Creía que yo estaba al mando, pero no. Se me fue de las manos. Dejé de ser yo para ser una versión rota de mi misma. Con 17 años solo me miraba al espejo para buscarme defectos. Estaba enfadada y triste constantemente. Lloraba casi todas las noches. Vivía eternamente con miedo a engordar. Y engordé. Recuperé mis 10kg. Esquivaba la comida. Me atracaba. Llegaba el efecto rebote. Bajaba y subía. Ya no realizaba ningún deporte por placer, era solo por adelgazar. Me ponía nerviosa los cumpleaños, las comidas familiares o simplemente que me viesen comer. Hasta reducía el contacto físico por miedo a que alguien pudiese tocarme una lorza. Dejé de poder mirarme al espejo. Me dolía demasiado. Cada vez que me observaba descubría algo nuevo que odiar. Y lo más duro de todo era fingir. Fingir que no me pasaba nada. Fingir que era una tía fuerte y segura de sí misma. Fingir que no estaba hecha pedazos, que no sabía cómo o porqué me había roto y mucho menos, como pegar mis trozos.

Un día me harté. Toqué fondo. Realmente toqué fondo varias veces antes se  subir a flote. Cada vez que caía pensaba que no volvería ser “normal” nunca más. Que no podría dejar de tener pensamientos negativos (gorda, foca, vaca, estúpida, tonta, inútil…), que no podría disfrutar de los eventos sociales, que no podría quererme nunca. Estaba tan harta de mí. Imagínate dormir todos los días con tu peor enemigo. Hacer todo con él: amanecer, lavarte los dientes y ¡hasta hacer caca! Esa era yo. Todos los días. Durante más de 2 años. Cuando me di cuenta de que tenía un problema, sentí mucha vergüenza. Vergüenza de mí y de mi cuerpo. Vergüenza porque una chica como yo, tan sensata, estuviese obsesionada con el aspecto. Como si todo fuese culpa mía. Como si yo hubiese escogido sentirme una mierda. Tardé mucho tiempo en entenderlo ¿Por qué yo? Sin ningún suceso potencialmente traumático que lo desencadenase. Ahora sé que escogieron por mí. Evidentemente un comentario no te lleva a la anorexia, pero una vida de constante ataque a tu físico sí. Si las mujeres fuéramos felices con nuestros cuerpos, ¿cuántas empresas cosméticas se irían a la mierda? ¿Cuántos libros de dietas y métodos se dejarían de vender? Me enfada tanto que nuestra autoestima sea un negocio.

Material aportado |
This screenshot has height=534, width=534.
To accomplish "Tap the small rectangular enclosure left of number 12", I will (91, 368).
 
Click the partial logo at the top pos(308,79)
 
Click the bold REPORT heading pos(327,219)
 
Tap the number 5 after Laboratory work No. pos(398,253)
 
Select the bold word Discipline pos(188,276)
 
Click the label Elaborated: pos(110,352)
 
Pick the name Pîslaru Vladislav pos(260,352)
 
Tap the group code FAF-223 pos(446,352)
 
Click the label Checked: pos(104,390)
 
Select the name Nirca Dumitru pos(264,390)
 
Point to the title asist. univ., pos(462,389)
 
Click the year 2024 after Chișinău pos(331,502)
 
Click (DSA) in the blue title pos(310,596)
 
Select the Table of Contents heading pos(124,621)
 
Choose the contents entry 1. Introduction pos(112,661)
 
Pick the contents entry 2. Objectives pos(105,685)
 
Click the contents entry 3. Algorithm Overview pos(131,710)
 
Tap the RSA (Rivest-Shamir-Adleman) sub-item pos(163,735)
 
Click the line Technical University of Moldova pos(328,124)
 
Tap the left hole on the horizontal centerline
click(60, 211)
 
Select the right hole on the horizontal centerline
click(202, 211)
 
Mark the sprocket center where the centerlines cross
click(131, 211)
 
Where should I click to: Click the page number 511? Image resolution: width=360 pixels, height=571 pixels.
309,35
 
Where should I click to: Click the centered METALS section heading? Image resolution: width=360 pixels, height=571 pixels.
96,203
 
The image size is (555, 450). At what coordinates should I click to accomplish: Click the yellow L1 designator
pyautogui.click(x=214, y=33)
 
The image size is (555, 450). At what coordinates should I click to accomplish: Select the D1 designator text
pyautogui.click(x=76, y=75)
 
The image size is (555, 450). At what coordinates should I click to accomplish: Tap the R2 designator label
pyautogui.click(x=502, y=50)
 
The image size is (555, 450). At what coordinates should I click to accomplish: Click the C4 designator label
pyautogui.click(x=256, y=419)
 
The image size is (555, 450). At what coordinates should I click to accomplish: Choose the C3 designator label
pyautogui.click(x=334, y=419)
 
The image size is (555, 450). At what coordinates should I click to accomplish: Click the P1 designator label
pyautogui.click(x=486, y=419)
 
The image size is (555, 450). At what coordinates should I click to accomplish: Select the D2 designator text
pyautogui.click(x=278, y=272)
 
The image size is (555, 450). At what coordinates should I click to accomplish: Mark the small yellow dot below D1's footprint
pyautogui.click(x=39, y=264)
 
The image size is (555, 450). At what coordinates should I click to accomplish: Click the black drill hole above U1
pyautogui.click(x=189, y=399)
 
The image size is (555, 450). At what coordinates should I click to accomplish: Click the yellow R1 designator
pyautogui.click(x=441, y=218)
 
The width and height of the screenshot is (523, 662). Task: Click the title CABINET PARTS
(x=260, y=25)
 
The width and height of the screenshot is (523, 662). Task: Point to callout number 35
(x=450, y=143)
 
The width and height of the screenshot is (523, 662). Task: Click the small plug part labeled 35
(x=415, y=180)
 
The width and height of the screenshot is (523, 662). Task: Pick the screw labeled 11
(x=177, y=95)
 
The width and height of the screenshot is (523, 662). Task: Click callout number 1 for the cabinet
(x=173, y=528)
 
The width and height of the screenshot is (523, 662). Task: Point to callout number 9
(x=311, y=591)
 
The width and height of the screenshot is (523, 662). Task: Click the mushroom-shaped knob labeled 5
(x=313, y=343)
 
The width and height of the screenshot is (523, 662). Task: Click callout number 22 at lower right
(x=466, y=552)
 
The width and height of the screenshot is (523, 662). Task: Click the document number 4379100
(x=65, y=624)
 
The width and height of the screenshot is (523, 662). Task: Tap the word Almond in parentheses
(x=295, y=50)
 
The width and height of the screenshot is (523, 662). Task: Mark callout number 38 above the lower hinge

Qué hacer |
Sigue escribiendo el testimonio sobre la obsesión con el propio cuerpo justo después de su última frase. El material no hace falta para nada.

Tu respuesta |
Tengo 24 años. Este año ha sido cuando he empezado aceptar lo que me ha pasado. He podido empezar a contarlo. He podido escribirlo. He empezado a entenderlo. El tema aún me duele. Cuando leo las páginas de esos días tan grises aún me saltan las lágrimas a borbotones. Cuando oigo hablar de dietas, kilos y gordas aún se me pone la piel de gallina. Cuando se refieren a las anoréxicas como ese ente lejano, esas chicas faltas de autoestima o faltas de inteligencia que les diga que están yendo por mal camino, me arden las venas de rabia. Cuando piensan que no pueden existir gordas anoréxicas me río por dentro por no llorar. Cuando se dice que el patriarcado no existe o que hay igualdad, me hierve la sangre.

Tras mucho tiempo de pelea, pude empezar a verme, a verme de verdad. Mi cuerpo: útil, ágil, bello, mío… Porque ese cuerpo que veía en el espejo era bonito, siempre lo había sido, simplemente  había estado ciega.

No fue nada fácil. El primer año fue el más duro. Empecé de fuera a dentro. Dejé de usar vaqueros porque los empleaba como método de control de mi cintura. Compré ropa nueva. Me pintaba las uñas. Poco a poco, empezaron a verme más guapa. Creo que porque cada vez estaba menos triste. Yo tardaría un poco más. La primera vez que me atreví con un pintalabios bien rojo  descubrí que a mi cara blanca le quedaba genial. Mis trozos fueron volviendo a su lugar, donde nunca debieron irse.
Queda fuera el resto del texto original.